• [Source extract]
Nontuberculous mycobacteria form biofilms; they can survive in water systems in residential, office, and health care facilities. They are difficult to eradicate with common decontamination practices (eg, using chlorine, organomercurials, or alkaline glutaraldehyde).
Rapidly growing nontuberculous mycobacteria (M. fortuitum complex, M. chelonae, M. abscessus complex) can cause nosocomial outbreaks of infections, usually due to injection of contaminated solutions, wound contamination with nonsterile water, use of contaminated instruments, or implantation of contaminated devices. These infections may also develop after cosmetic procedures, acupuncture, or tattooing.M. fortuitum complex has caused serious infections of penetrating wounds in the eyes and skin (especially feet), in tattoos, and in patients receiving contaminated materials (eg, porcine heart valves, breast implants, bone wax).
In the US, outbreaks of M. abscessus infection occurred in Georgia (2015) and California (2016). They occurred in children when water contaminated with M. abscessus biofilm was used to irrigate the tooth’s pulp chamber during a root canal; severe infection resulted.

• [Recorded data]

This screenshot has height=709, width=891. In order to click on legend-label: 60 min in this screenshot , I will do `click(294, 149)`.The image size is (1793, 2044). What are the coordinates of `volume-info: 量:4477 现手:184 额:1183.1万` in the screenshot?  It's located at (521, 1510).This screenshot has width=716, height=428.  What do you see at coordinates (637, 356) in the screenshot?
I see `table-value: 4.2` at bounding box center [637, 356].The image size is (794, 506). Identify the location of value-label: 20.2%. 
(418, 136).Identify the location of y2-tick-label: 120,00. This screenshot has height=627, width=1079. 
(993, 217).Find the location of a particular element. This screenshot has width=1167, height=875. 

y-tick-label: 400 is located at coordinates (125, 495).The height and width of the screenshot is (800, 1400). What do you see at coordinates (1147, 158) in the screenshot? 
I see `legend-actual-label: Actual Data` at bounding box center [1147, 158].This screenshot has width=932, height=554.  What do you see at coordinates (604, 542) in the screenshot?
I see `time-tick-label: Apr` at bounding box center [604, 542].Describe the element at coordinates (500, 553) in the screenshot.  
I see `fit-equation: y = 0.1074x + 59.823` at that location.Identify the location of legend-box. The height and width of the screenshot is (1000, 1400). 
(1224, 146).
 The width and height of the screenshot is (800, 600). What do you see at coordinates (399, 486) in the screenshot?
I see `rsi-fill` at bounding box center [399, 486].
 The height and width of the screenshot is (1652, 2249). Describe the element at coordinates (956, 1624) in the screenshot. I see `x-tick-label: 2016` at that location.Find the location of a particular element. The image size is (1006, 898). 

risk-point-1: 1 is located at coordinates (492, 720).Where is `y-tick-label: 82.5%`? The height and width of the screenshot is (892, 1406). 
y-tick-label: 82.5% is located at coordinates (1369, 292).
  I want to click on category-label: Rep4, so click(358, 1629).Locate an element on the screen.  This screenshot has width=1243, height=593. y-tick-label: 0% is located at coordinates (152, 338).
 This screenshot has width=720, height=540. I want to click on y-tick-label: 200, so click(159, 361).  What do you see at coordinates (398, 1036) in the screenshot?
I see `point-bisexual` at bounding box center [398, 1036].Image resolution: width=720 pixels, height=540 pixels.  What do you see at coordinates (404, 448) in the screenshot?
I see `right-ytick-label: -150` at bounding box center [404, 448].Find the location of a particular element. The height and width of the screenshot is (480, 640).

• [Questions]
[1] In the source extract on nontuberculous mycobacteria, what does the text give as the reason that children in the Georgia and California outbreaks developed M. abscessus infection? Answer in one to three sentences.
[2] Translate this sentence from the extract on nontuberculous mycobacteria into Spanish: "In the US, outbreaks of M. abscessus infection occurred in Georgia (2015) and California (2016)."
[3] Continue the text on nontuberculous mycobacteria, beginning after its final sentence.

• [Responses to the exercise]
[1] The children were infected because water contaminated with M. abscessus biofilm was used to irrigate the tooth's pulp chamber during a root canal. According to the text, severe infection resulted.

[2] En los EE. UU., se produjeron brotes de infección por M. abscessus en Georgia (2015) y California (2016).

[3]
Treatment usually requires extensive debridement and removal of the foreign material. Useful drugs include
- Imipenem 1 g IV q 6 h
- Levofloxacin 500 mg IV or po once/day
- Clarithromycin 500 mg po bid
- Trimethoprim/sulfamethoxazole 1 double-strength tablet po bid
- Doxycycline 100 to 200 mg po once/day
- Cefoxitin 2 g IV q 6 to 8 h
- Amikacin 10 to 15 mg/kg IV once/day
Combination therapy with at least 2 drugs that have in vitro activity is recommended. Duration of therapy averages 24 mo and may be longer if the infected foreign body remains in the body. Amikacin is usually included for the first 3 to 6 mo of therapy. Infections caused by M. abscessus and M. chelonae are usually resistant to most antibiotics, have proved extremely difficult or impossible to cure, and should be referred to an experienced specialist.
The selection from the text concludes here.